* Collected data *
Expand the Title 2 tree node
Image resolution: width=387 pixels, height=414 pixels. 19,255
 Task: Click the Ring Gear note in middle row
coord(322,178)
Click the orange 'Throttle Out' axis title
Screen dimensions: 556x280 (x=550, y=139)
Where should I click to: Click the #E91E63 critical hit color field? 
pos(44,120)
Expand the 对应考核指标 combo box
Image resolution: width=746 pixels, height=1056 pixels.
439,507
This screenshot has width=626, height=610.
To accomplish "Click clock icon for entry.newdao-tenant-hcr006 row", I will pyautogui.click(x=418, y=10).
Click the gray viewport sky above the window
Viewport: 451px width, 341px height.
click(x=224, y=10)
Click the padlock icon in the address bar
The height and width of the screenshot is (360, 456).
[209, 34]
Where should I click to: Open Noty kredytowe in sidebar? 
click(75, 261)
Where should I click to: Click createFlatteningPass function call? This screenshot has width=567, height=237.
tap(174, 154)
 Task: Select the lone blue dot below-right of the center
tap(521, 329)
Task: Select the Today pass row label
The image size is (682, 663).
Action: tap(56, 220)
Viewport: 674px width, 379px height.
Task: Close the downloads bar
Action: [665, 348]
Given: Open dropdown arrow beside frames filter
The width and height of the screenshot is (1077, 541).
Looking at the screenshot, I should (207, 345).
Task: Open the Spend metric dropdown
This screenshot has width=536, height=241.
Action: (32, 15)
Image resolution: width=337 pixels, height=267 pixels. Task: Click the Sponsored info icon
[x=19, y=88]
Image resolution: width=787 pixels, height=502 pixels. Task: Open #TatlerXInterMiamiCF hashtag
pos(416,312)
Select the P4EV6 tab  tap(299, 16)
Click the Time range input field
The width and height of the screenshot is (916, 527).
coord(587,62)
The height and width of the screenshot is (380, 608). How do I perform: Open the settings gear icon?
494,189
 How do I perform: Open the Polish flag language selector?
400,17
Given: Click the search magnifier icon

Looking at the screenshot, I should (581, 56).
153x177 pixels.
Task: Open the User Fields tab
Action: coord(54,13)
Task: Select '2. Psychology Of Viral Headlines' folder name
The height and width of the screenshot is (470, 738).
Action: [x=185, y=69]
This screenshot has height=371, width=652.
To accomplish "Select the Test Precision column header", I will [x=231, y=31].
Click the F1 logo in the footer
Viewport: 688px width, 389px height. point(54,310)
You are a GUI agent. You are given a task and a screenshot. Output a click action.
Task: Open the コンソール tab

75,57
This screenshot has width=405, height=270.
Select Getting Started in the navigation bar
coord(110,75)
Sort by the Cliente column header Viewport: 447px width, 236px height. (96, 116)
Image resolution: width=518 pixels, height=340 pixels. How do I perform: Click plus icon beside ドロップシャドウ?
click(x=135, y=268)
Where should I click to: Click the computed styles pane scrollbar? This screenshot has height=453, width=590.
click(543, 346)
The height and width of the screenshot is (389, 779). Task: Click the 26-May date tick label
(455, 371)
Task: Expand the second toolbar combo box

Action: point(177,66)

* What the exercise asks *
Respond with one number, the count of lines in the data that hold the string "dropdown".

* Result of the exercise *
2